Dataset entries:

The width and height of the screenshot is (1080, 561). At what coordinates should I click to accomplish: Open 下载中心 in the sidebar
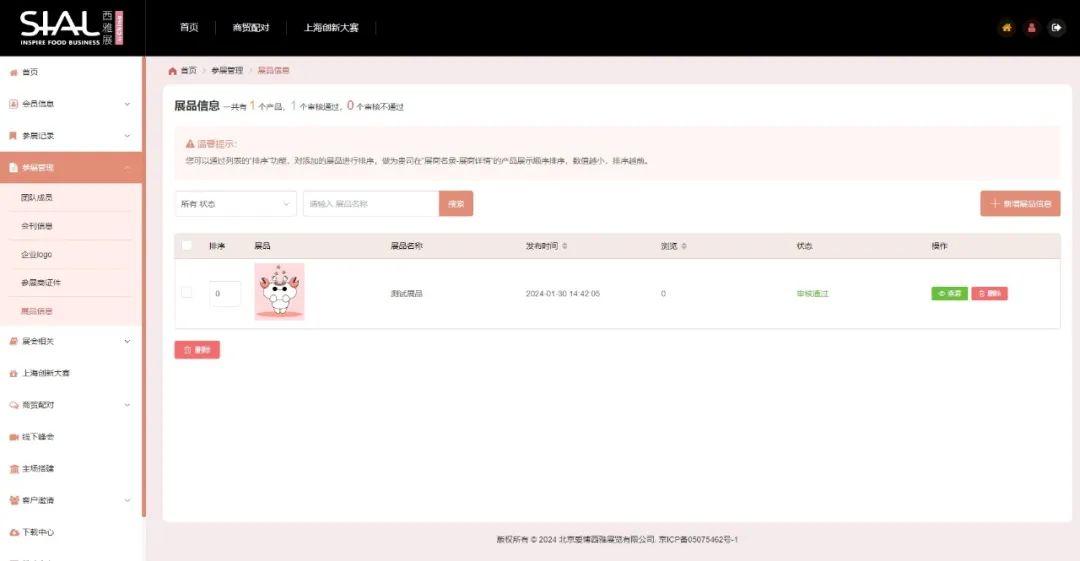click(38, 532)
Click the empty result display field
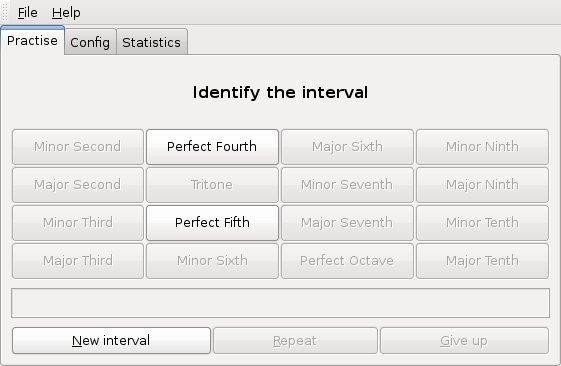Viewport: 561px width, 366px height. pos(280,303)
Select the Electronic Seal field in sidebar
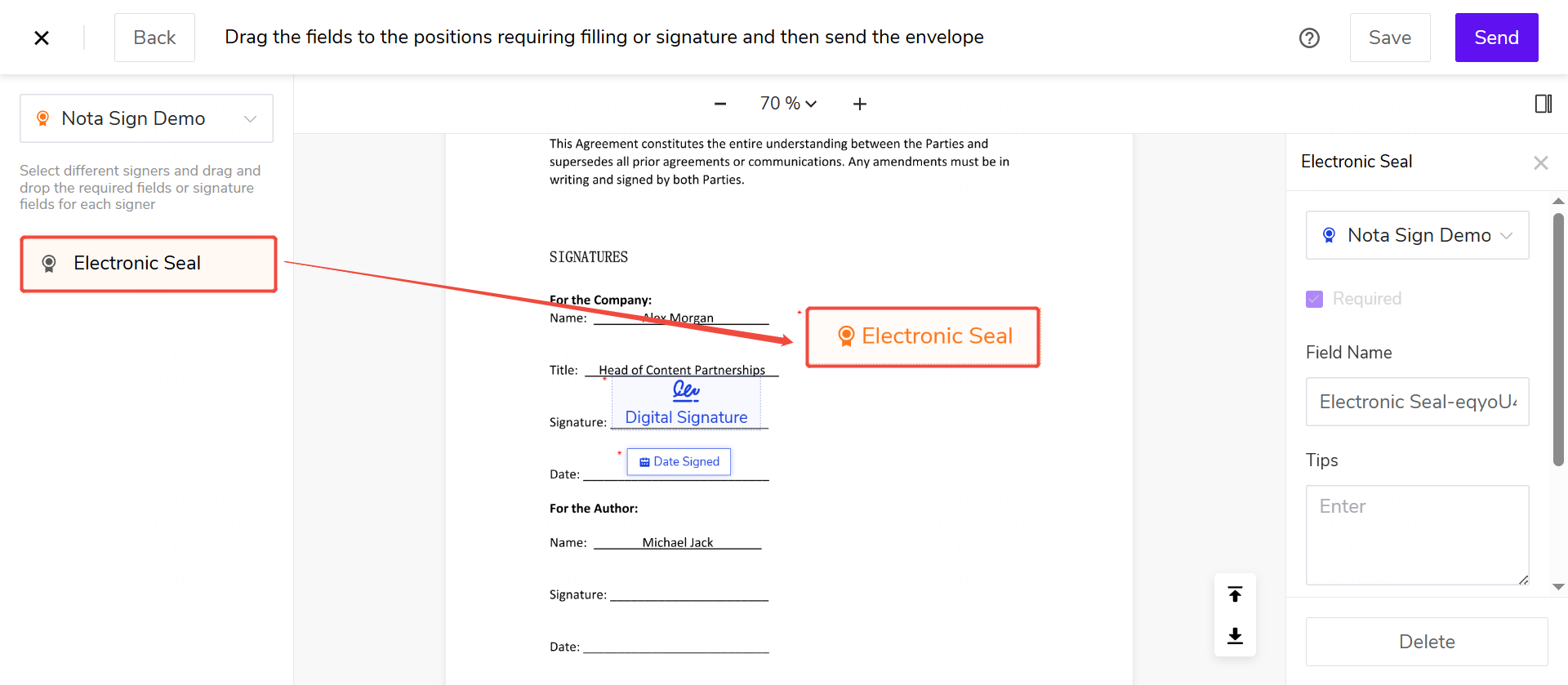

Exercise objective =
Each record above should be duplicated word for word, with no pictures included.

Response box =
The width and height of the screenshot is (1080, 561). At what coordinates should I click to accomplish: Open 下载中心 in the sidebar
click(38, 532)
Click the empty result display field
Viewport: 561px width, 366px height. pos(280,303)
Select the Electronic Seal field in sidebar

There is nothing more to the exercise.